DeFi Meets TradFi at MakerDAO
MakerDAO is close to making financial history.
Societe Generale-Forge (SG-Forge), a subsidiary of French investment bank Société Générale, submitted a proposal to the MakerDAO community Thursday, outlining plans for refinancing covered bonds through MakerDAO’s vaults. If accepted, the deal would be the first of its kind between a DeFi protocol and a traditional investment firm.
Société Générale, the third largest bank in France, just made a collateral onboarding application to Maker for 20 million USD.
Backed by EUR bonds, proposed by their blockchain subsidiary.https://t.co/hxGEMOIWjy
— Rune Christensen (@RuneKek) September 30, 2021
SG-Forge’s proposal involves the creation of “OFH tokens,” securities on the Ethereum blockchain that represent covered bonds backed by home loans. The bonds backing the OFH tokens have been rated aaa by Moody’s and AAA by Fitch, meaning that they have a high level of creditworthiness and a strong capacity to repay investors.
The OFH tokens will be created under the Compliant Architecture for Security Tokens (CAST), the same framework Société Générale used to launch tokenized debt on the Tezos blockchain earlier this year.
Once SG-Forge creates the OFH tokens, they would be deposited into MakerDAO’s vaults, allowing the firm to take out an overcollateralized loan of Dai stablecoins with a maturity of six to nine months.
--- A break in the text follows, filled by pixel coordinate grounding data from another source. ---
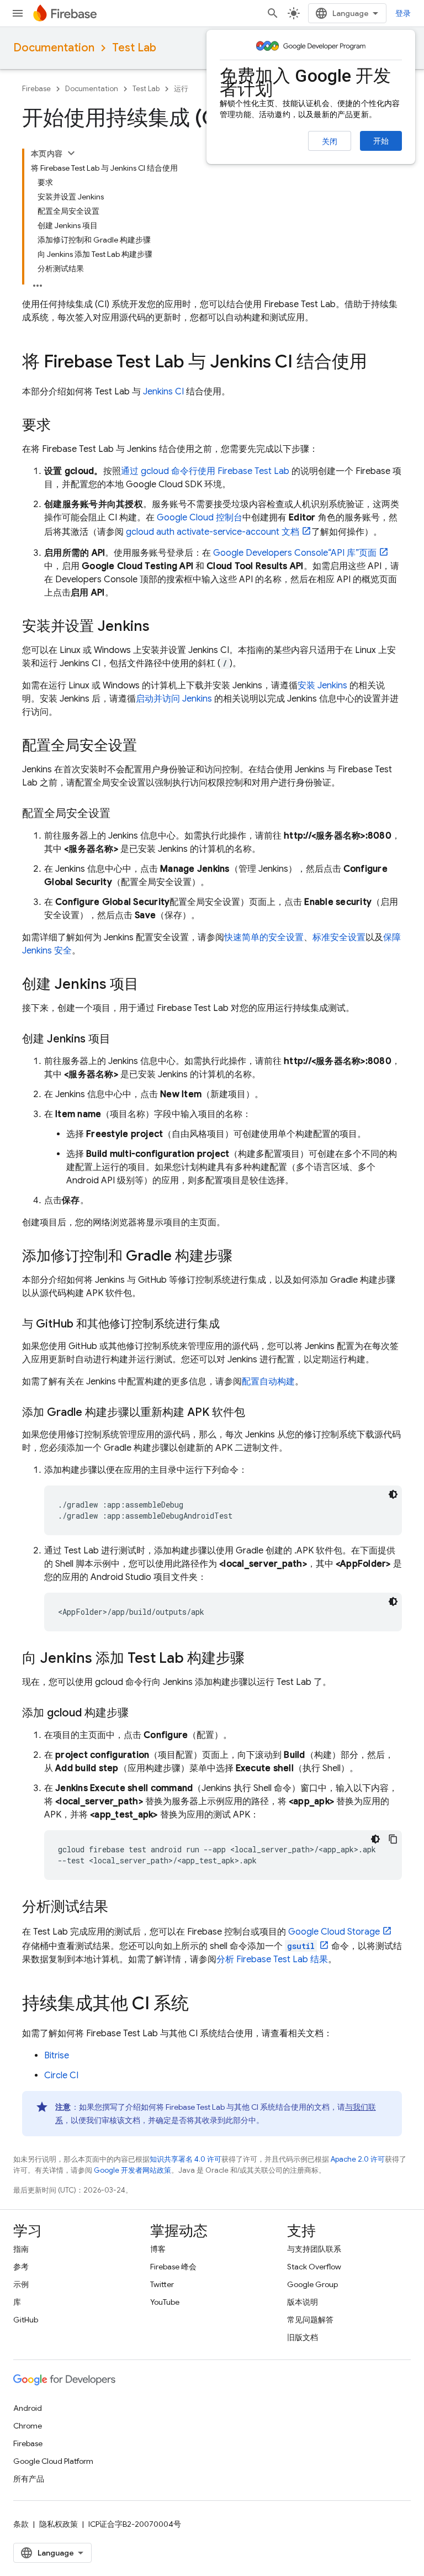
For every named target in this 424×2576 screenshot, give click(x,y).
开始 (381, 141)
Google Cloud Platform (53, 2461)
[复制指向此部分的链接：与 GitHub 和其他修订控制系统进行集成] (231, 1324)
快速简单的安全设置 (264, 937)
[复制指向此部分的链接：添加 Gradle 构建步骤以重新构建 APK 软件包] (256, 1412)
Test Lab (134, 48)
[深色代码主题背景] (393, 1494)
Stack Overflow (314, 2267)
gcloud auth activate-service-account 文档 (212, 532)
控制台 (199, 517)
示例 (21, 2284)
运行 (181, 88)
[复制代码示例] (393, 1839)
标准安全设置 (338, 937)
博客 (158, 2249)
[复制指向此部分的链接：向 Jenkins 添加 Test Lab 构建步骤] (256, 1659)
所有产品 (28, 2479)
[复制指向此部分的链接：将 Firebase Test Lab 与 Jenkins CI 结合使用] (378, 363)
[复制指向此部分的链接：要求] (62, 426)
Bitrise (56, 2055)
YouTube (164, 2302)
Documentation (53, 48)
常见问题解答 (310, 2320)
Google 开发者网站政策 (132, 2170)
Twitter (162, 2284)
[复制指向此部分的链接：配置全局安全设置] (148, 746)
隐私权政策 (58, 2524)
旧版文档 (302, 2337)
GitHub (25, 2320)
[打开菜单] (18, 13)
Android (27, 2408)
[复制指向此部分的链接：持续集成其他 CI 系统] (200, 2004)
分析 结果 (272, 1959)
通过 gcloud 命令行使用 (205, 471)
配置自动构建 (268, 1381)
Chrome (27, 2426)
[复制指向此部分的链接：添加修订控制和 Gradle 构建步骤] (243, 1256)
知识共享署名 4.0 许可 (185, 2159)
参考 (21, 2267)
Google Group (312, 2284)
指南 (21, 2249)
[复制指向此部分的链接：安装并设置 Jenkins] (161, 627)
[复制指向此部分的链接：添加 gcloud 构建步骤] (140, 1713)
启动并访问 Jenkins (174, 698)
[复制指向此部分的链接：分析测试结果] (119, 1907)
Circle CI (61, 2075)
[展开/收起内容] (71, 153)
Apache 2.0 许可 (358, 2159)
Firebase (36, 88)
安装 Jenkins (322, 685)
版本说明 (302, 2302)
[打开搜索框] (272, 13)
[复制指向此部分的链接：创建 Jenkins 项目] (150, 985)
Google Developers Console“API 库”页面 (295, 553)
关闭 (329, 141)
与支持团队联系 (314, 2249)
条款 (21, 2524)
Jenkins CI (163, 391)
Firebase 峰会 (173, 2267)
Like all previous Maker Improvement Proposals (MIPs), MakerDAO token holders will get the final say as to whether or not the DAO will go ahead with SG-Forge’s plan.
MakerDAO is a decentralized autonomous organization (DAO) that runs the Maker protocol. This DeFi application allows users to lock up their assets in vaults and take out overcollateralized loans paid out in Maker’s in-house stablecoin, Dai. Maker previously only allowed users to take out loans by depositing crypto assets but started allowing users to mint Dai using real world assets in April.
So far, the Maker community has responded positively to the proposal, with many DAO members excited for a potential partnership between DeFi and traditional finance. On the other hand, critics have pointed out that while the deal is low risk, it does not reward the DAO much. Interest on the bonds is estimated to be less than similar U.S. corporate bonds, which yield 1.93%.
Over the past year, Société Générale has experimented with various applications of blockchain technologies in finance. The investment bank previously announced plans to create a central bank digital currency (CBDC) using Tezos. Additionally, it has helped settle bonds on Ethereum through the European Investment Bank.
Disclaimer: At the time of writing this feature, the author owned BTC, ETH, and several other cryptocurrencies.